Hiya to all who read this request.

My Wife and I are looking to move to the Vila Nova de Poiares area and are currently looking at property on the Net.
I lived near Lisbon from 1986 -88, seconded to NATO from the Royal Navy. During my time there, i learnt to speak Portuguese to a reasonable level and i'm sure it would not take me to long to get back into the swing of the language. I travelled quite extensively throughout Portugal during my stay there and loved the people and way of life.
We are looking to correspond with some Expats who live and work in this area on the current job situation and a general idea of what it is like to live in the Vila Nova de Poiares area and the size of the Expat community.
I work within the Building Services Industry. I am a Mechanical/Electrical Engineering Surveyor QA, but can do most anything Engineering wise, hands on or Management, including Marine Engineering.
My Wife is a Recruitment Manager (Automotive Engineering) with clients such as Ford, Jaguar, Nissan and McClaren, but could move into Sales positions if required.
If anybody can help us with our future plans we would appreciate it.

regards

Kev


----------



## R666 (Feb 23, 2011)

KevMac58 said:


> Hiya to all who read this request.
> 
> My Wife and I are looking to move to the Vila Nova de Poiares area and are currently looking at property on the Net.
> I lived near Lisbon from 1986 -88, seconded to NATO from the Royal Navy.
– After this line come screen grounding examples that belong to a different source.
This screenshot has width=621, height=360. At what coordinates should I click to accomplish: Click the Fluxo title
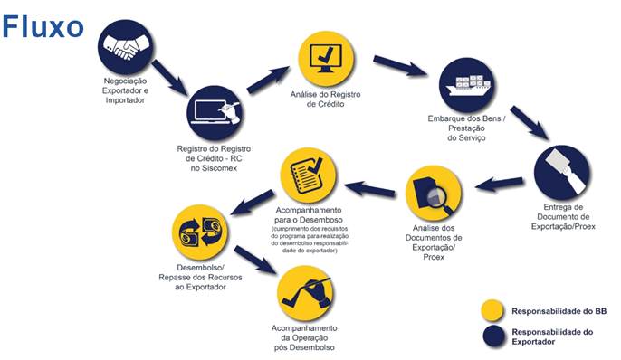(x=43, y=26)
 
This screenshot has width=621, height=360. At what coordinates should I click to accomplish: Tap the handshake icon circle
(x=125, y=46)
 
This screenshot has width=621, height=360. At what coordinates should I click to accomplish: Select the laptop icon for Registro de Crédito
(x=215, y=113)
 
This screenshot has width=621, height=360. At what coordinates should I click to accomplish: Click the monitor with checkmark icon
(x=326, y=58)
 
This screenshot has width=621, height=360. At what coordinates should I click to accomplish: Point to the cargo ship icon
(x=467, y=85)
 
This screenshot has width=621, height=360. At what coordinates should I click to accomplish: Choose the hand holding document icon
(x=562, y=173)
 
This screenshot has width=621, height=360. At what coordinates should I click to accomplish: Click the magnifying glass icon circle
(x=434, y=194)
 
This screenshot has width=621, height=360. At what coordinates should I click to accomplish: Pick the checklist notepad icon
(x=309, y=175)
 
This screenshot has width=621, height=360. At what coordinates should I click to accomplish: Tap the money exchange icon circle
(x=200, y=232)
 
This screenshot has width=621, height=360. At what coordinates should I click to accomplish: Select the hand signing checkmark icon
(x=305, y=294)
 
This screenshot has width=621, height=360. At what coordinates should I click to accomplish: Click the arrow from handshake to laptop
(x=169, y=77)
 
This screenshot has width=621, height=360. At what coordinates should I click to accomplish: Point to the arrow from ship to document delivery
(x=529, y=123)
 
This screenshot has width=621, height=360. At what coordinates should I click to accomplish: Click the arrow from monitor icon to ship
(x=400, y=66)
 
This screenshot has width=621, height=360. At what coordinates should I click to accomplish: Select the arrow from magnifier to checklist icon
(x=369, y=189)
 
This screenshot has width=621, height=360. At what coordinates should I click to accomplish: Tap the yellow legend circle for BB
(x=493, y=311)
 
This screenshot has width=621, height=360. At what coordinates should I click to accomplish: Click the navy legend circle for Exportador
(x=494, y=336)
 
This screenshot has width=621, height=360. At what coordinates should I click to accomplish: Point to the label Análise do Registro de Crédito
(x=326, y=99)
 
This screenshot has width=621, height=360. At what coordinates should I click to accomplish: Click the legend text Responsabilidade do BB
(x=559, y=311)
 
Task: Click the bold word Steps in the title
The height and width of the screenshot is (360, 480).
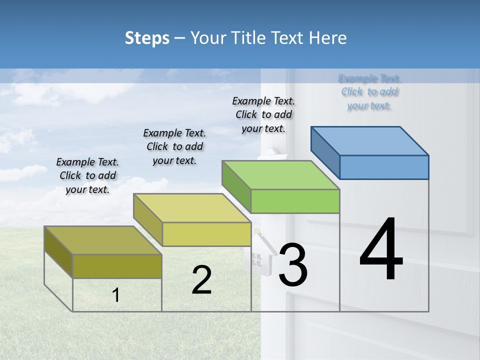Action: click(147, 38)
During my time there, i learnt to speak Portuguese to a reasonable level and i'm sure it would not take me to long to get back into the swing of the language. I travelled quite extensively throughout Portugal during my stay there and loved the people and way of life.
> ...


what info would you like??


----------



## KevMac58 (Feb 27, 2011)

Hi, R666,
we would ideally like to know what the job situation is like, how many Expats live in the area and is there a social gathering venue.
We are hoping to visit Vila Nova de Poiares later in the year to look at property in the area and would look for some recommedations on where to stay during our visit.

regards

Kev


----------